0

I want to train the TrOCR on my custom dataset of receipts. Since we are to use the OCR for receipts we chose the “printed” fine-tuned model. We use a dataset of 5000 bounding boxes where each contains a word. However we experience that all metrics (cer, precision) and loss worsens for each epoch we run. We can't figure out why the model performs more poorly for each epoch.

Processor, model and optimizer is shown below:

processor = TrOCRProcessor.from_pretrained("microsoft/trocr-base-printed")
model = VisionEncoderDecoderModel.from_pretrained("microsoft/trocr-base-printed")
optimizer = optim.AdamW(model.parameters(), lr=5e-5)

Training method:

for epoch in range(self.epochs):
    self.model.train()
    train_loss = 0.0
    for batch in tqdm(self.train_dataloader):
        for k, v in batch.items():
            batch[k] = v.to(self.device)
        outputs = self.model(**batch)
        loss = outputs.loss
        loss.backward()
        self.optimizer.step()
        self.optimizer.zero_grad()
        train_loss += loss.item()

Does anyone know what we might be doing wrong?

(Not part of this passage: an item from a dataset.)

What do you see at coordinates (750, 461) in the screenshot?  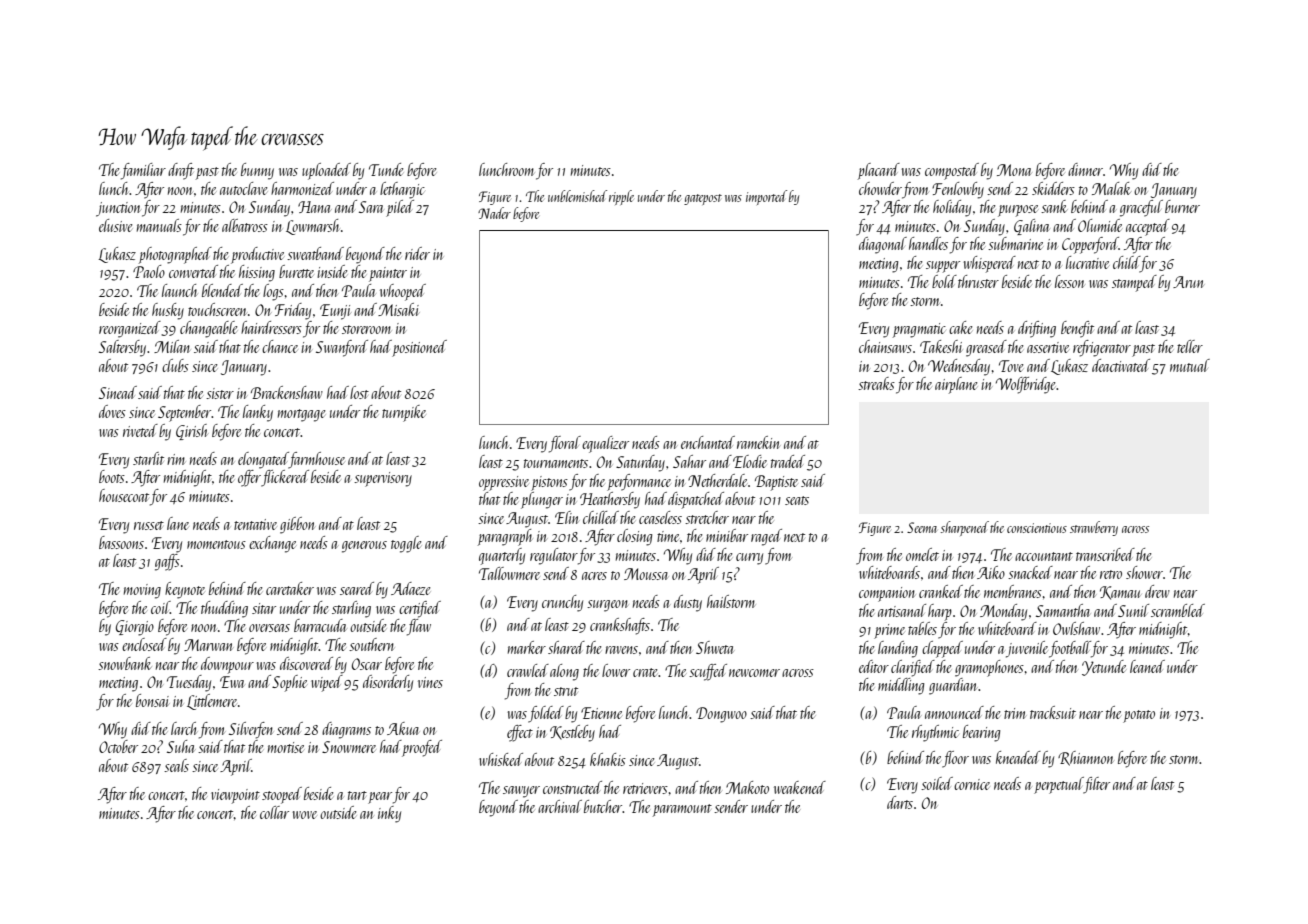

When evaluating the model out-of-the-box, it performs well but we wish to continue training on our receipts to hopefully improve the model.

Cuartero
  • 407
  • 1
  • 6
SauceyP
  • 1
  • 1

1 Answers1

0

you have chosen the already fine tuned model. "microsoft/trocr-base-printed" is already fine tuned on SROIE dataset. So there is no point of fine tuning already fine tuned model. Instead choose only pre trained model like trocr-base-stage1 or trocr-small-stage1.